◆ Exercise details
Your answer must consist of the records below, reproduced exactly, with every picture removed.

◆ Information given

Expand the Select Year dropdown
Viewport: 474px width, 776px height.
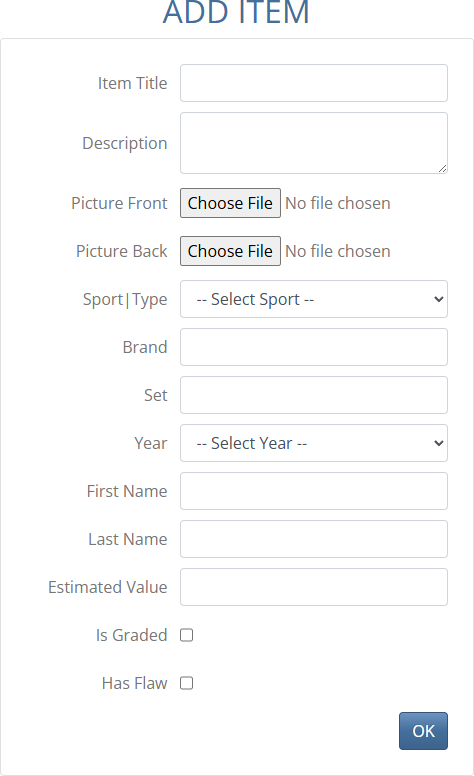[x=314, y=443]
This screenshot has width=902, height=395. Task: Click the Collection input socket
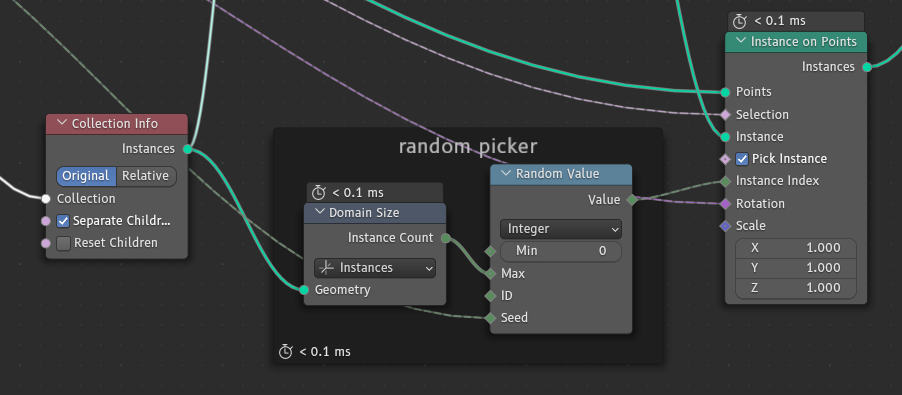[x=46, y=199]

◆ Reply to the exercise
Expand the Select Year dropdown
Viewport: 474px width, 776px height.
[x=314, y=443]
This screenshot has width=902, height=395. Task: Click the Collection input socket
[x=46, y=199]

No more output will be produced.